| On the occasion of the celebration of World Press Freedom Day 2020 in Tunisia, UNESCO organized a Webinar on Wednesday 20 May, under the theme “Journalism without Fear or Favour”.
UNESCO Assistant Director-General for Communication and Information, Moez Chakchouk, President of the National Union of Tunisian Journalists (SNJT) and Tunisians from the media sector took part in this interactive meeting.
This internet seminar addressed three related sub-themes concerning “the safety of journalists in times of crisis”, “fact-checking and the fight against disinformation in times of crisis” and “access to information in times of crisis”.
SNJT President Néji Bghouri, referred to the professional insecurity suffered by both journalists and the media as a result of the pandemic. He deplored the lack of public policy on the media that could remedy the vulnerability of journalistic work, among other things, while underlining the failings of the state in this regard.
Bghouri also pointed to the hate speech against journalists emanating from politicians, including parliamentarians. He said this climate of tension and violence encourages self-censorship and does nothing to promote press freedom.
“We cannot talk about press freedom in a climate undermined by hatred, especially since the authorities do not protect public debate,” he said.
Reporters Without Borders (RSF) North Africa Regional Director Souhaib Khayat, for his part, raised the problem of the economic security of journalists in times of crisis. Khayat stressed that despite the gains made in press freedom, the status of journalists remains precarious and the most economically vulnerable. He supports the development of a reflection on the economic support of journalists who have been dismissed and the accountability of the media concerning a policy that allows journalists to exercise their profession in dignified socio-economic conditions.
For his part, SNJT executive board member Zied Dabar stressed the threats to the safety of journalists on the psychological, social, economic and digital levels. He raised the lack of a clear protocol on the safety of the journalist in times of health crisis, even though there is a comprehensive guide on physical and legal safety for the journalist in normal times.
In this sense, Dabar advocated that there should be an in-depth reflection on the management of the trauma faced by the journalist responsible for gathering information in the field about the virus.
For his part, Moez Chakchouk stressed the role of UNESCO in raising awareness of the problem of safety of journalists in times of crisis. Chakchouk believes that the solution to this problem in the case of Tunisia requires a fundamental dialogue between all parties involved.

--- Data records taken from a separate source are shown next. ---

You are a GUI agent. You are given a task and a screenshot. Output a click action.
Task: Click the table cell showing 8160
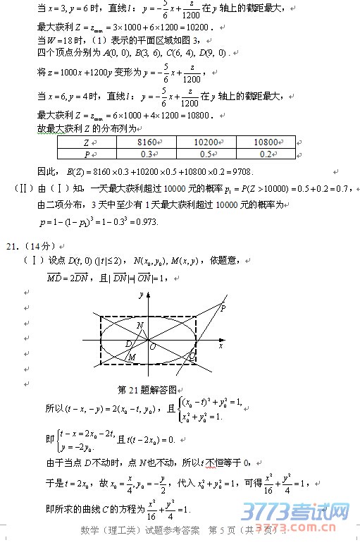[x=147, y=142]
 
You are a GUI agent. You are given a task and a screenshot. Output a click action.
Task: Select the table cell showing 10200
[x=205, y=142]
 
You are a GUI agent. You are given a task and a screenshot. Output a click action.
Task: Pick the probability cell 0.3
[x=147, y=154]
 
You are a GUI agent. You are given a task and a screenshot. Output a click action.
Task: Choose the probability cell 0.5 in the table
[x=205, y=154]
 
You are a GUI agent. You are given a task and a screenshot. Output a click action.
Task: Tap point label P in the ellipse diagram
[x=223, y=308]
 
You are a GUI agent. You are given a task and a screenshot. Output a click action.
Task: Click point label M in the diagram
[x=132, y=357]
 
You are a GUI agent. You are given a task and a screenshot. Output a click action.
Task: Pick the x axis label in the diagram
[x=220, y=345]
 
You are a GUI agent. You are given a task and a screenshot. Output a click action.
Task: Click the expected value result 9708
[x=240, y=171]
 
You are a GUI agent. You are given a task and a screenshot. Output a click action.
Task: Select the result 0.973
[x=147, y=222]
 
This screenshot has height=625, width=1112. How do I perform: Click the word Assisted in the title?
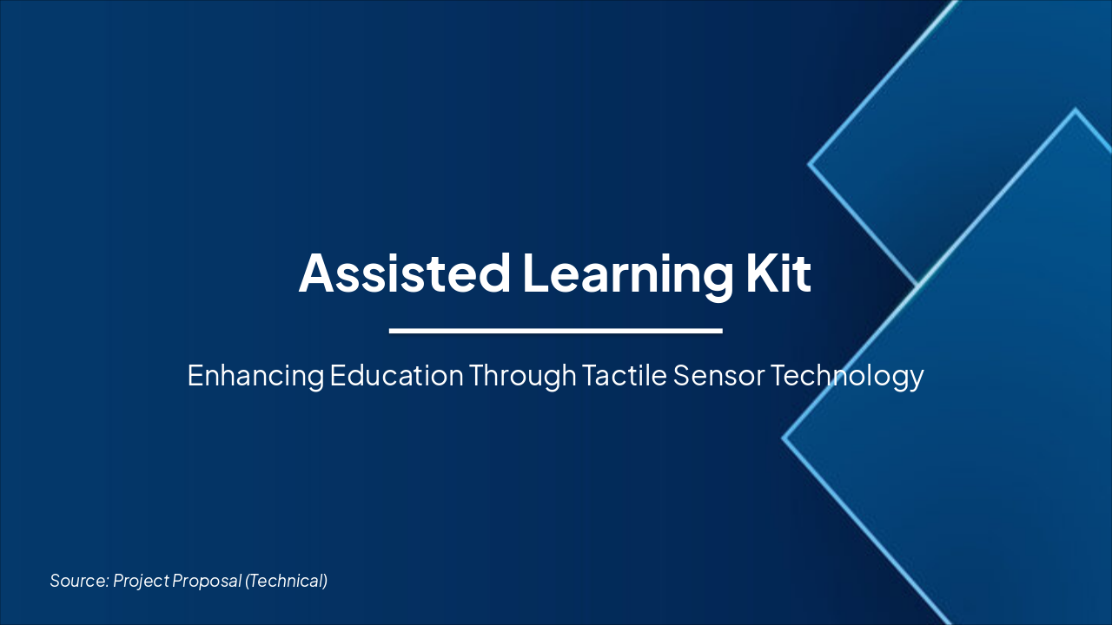pos(404,273)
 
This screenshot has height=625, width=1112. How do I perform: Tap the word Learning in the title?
pos(626,273)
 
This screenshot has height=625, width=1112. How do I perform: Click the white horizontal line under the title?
pos(556,331)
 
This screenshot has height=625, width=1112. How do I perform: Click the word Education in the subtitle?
pos(397,376)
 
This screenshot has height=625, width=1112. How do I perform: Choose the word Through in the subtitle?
pos(523,376)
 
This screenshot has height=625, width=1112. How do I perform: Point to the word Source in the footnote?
pos(78,581)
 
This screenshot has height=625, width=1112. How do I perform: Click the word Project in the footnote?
pos(141,581)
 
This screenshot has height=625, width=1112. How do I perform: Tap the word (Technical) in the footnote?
pos(287,581)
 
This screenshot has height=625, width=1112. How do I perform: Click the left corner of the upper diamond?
pos(810,163)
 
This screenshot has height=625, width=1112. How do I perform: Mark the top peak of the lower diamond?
pos(1076,110)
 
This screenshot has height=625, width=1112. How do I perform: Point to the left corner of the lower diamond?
pos(784,438)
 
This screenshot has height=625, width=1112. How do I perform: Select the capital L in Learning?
pos(533,273)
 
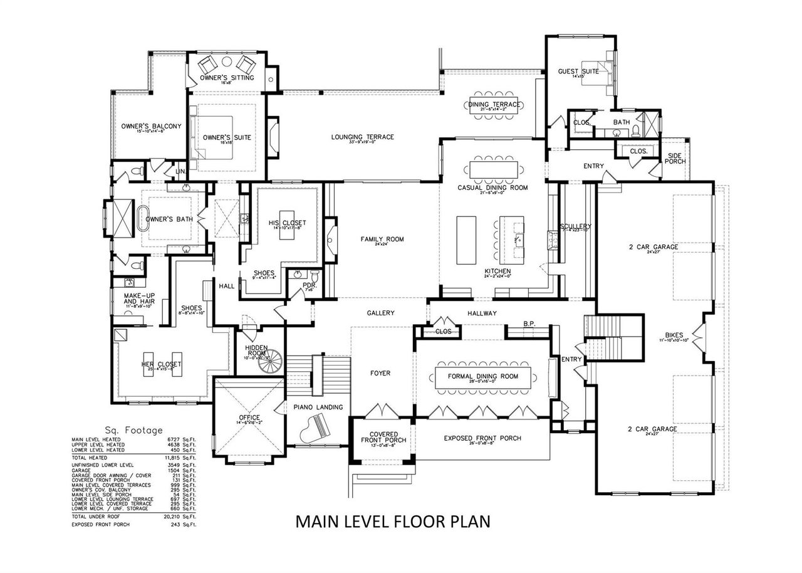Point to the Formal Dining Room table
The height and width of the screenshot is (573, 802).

Concerning fact-checking and the fight against disinformation in times of crisis”, Coordinator of projects on access to information at UNESCO’s Tunis office, Néjib Mokni, warned against the impact of fake news on press freedom. Mokni said Tunisia’s record remains positive in many respects, although threats still persist in the absence of laws and a lack of response to the aspirations of media professionals.

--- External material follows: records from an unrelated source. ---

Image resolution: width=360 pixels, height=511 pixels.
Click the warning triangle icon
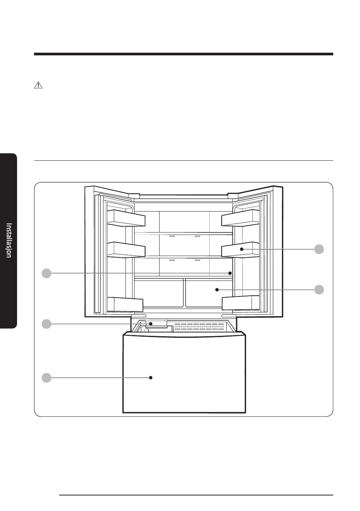point(38,85)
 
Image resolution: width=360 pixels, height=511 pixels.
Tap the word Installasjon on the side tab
point(9,240)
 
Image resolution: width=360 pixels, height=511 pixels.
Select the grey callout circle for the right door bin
point(319,249)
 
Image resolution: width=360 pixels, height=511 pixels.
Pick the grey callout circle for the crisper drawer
point(319,290)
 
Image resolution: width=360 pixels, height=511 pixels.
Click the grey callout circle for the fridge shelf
point(47,273)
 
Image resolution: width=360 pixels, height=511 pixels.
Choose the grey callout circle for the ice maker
point(47,324)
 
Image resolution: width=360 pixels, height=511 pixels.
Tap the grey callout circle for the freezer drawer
point(47,378)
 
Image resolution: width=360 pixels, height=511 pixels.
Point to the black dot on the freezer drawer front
point(150,378)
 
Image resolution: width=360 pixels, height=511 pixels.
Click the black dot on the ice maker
point(150,324)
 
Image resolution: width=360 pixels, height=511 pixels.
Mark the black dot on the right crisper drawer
point(217,290)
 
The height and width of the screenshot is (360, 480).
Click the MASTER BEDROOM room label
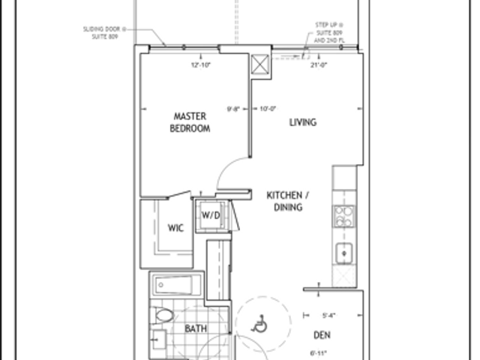(191, 122)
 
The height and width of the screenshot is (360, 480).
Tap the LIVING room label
(303, 122)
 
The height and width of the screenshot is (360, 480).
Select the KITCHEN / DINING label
(284, 201)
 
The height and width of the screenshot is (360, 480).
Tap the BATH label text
(196, 329)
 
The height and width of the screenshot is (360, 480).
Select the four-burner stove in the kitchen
(343, 216)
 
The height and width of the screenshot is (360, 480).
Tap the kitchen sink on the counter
(344, 253)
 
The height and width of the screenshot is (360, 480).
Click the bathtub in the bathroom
(177, 286)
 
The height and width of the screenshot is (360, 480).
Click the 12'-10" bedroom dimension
(200, 64)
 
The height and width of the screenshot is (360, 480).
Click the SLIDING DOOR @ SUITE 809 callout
(105, 32)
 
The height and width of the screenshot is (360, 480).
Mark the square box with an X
(260, 64)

President of the High Independent Authority for Audiovisual Communication (HAICA), Nouri Lajmi, said that disinformation threatens the very legitimacy of journalists and the nascent democracy in Tunisian society.
In this regard, he mentioned the establishment of a media consortium to deal with the “infodemia”. It is concretely a platform composed of a dozen media responsible for blocking disinformation and preserving the credibility of journalism itself.
Lajmi advocates in the same vein, the holding of training in the fight against misinformation, ethics and knowledge of laws and the implementation of the media education programme. In this sense, HAICA President emphasizes the role of NGOs in countering disinformation through coordination links.